## What this task involves
Repeat the entries below with "bullet dot" swapped for "round marker" and everything else kept the same. Leave out the pictures.

(Element and text position data)
⁂

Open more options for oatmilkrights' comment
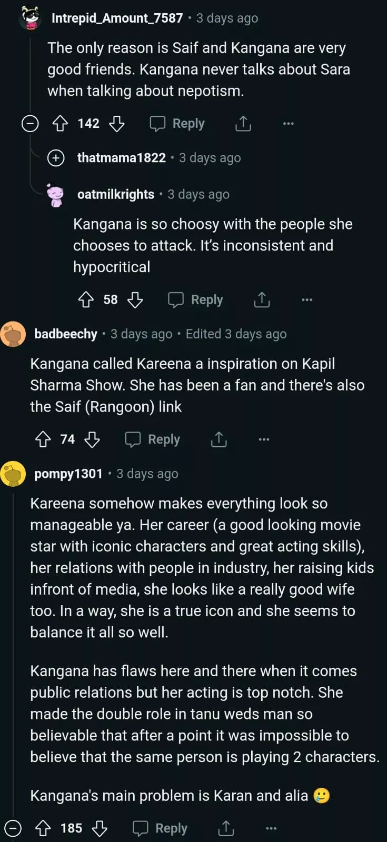Screen dimensions: 387x842 tap(307, 300)
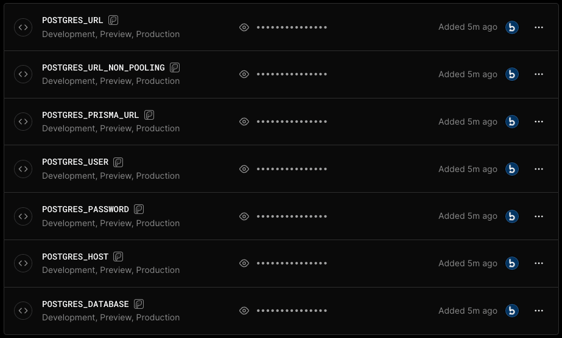Viewport: 562px width, 338px height.
Task: Click the code icon beside POSTGRES_URL
Action: click(x=23, y=27)
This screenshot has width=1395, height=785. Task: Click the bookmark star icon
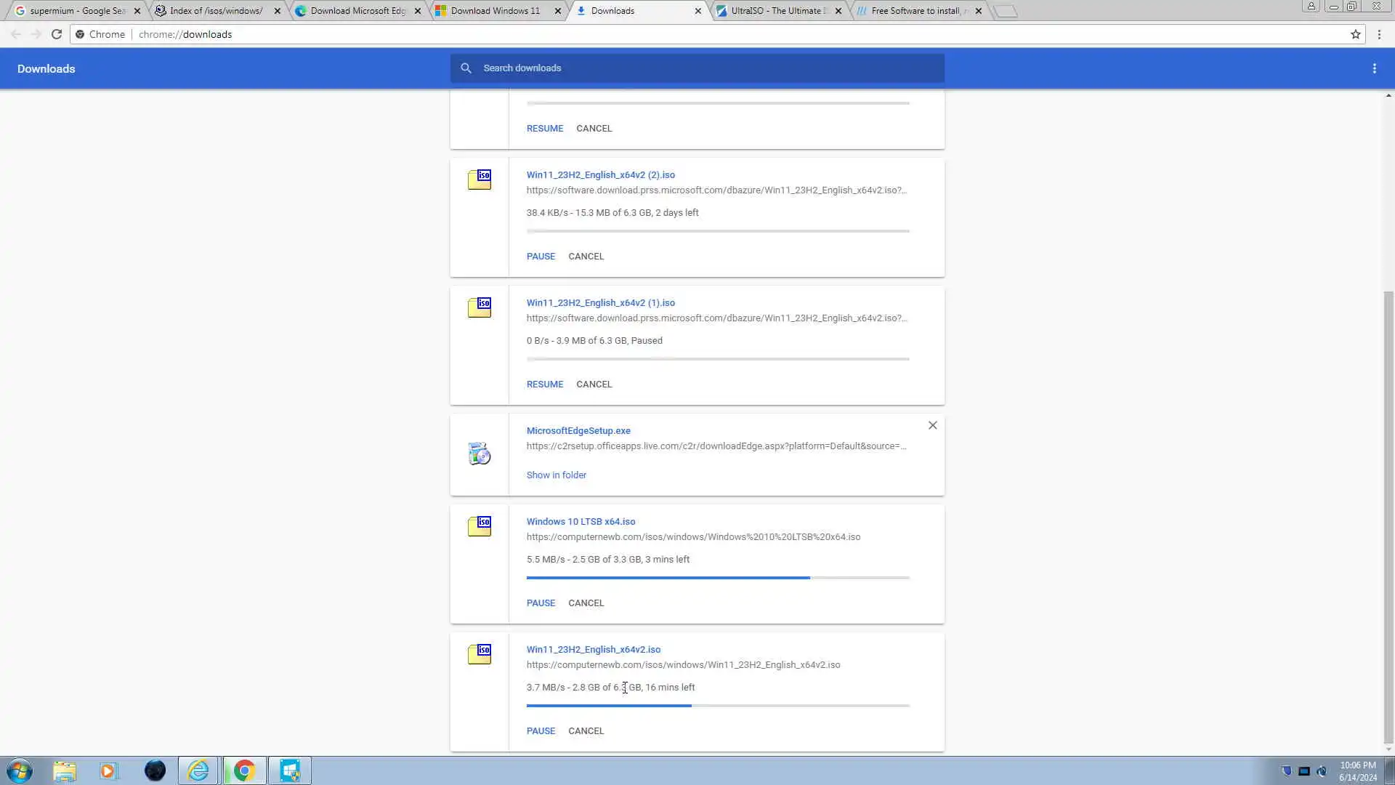[x=1355, y=34]
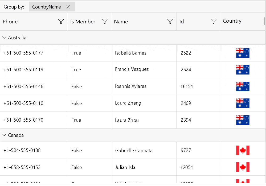Click the Canadian flag for Julian Isla
The image size is (266, 186).
pos(243,167)
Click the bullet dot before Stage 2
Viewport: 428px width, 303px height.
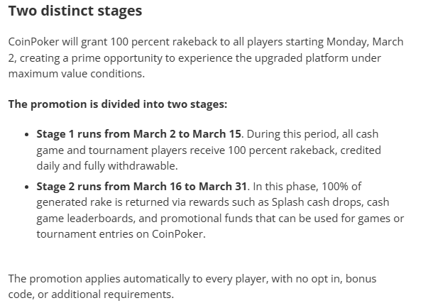pyautogui.click(x=27, y=187)
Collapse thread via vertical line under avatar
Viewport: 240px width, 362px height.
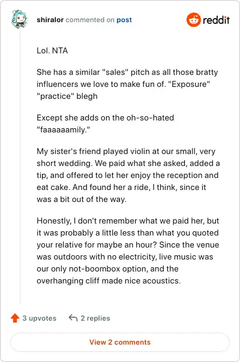(20, 166)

⁂

## Answer to the problem
Open more options for oatmilkrights' comment
Screen dimensions: 387x842 tap(307, 300)
Viewport: 562px width, 338px height.
Task: Click the code icon beside POSTGRES_URL
Action: click(x=23, y=27)
This screenshot has width=1395, height=785. Task: Click the bookmark star icon
[x=1355, y=34]
Click the Canadian flag for Julian Isla
The image size is (266, 186).
pos(243,167)
Click the round marker before Stage 2
Viewport: 428px width, 303px height.
pyautogui.click(x=27, y=187)
Collapse thread via vertical line under avatar
Viewport: 240px width, 362px height.
(20, 166)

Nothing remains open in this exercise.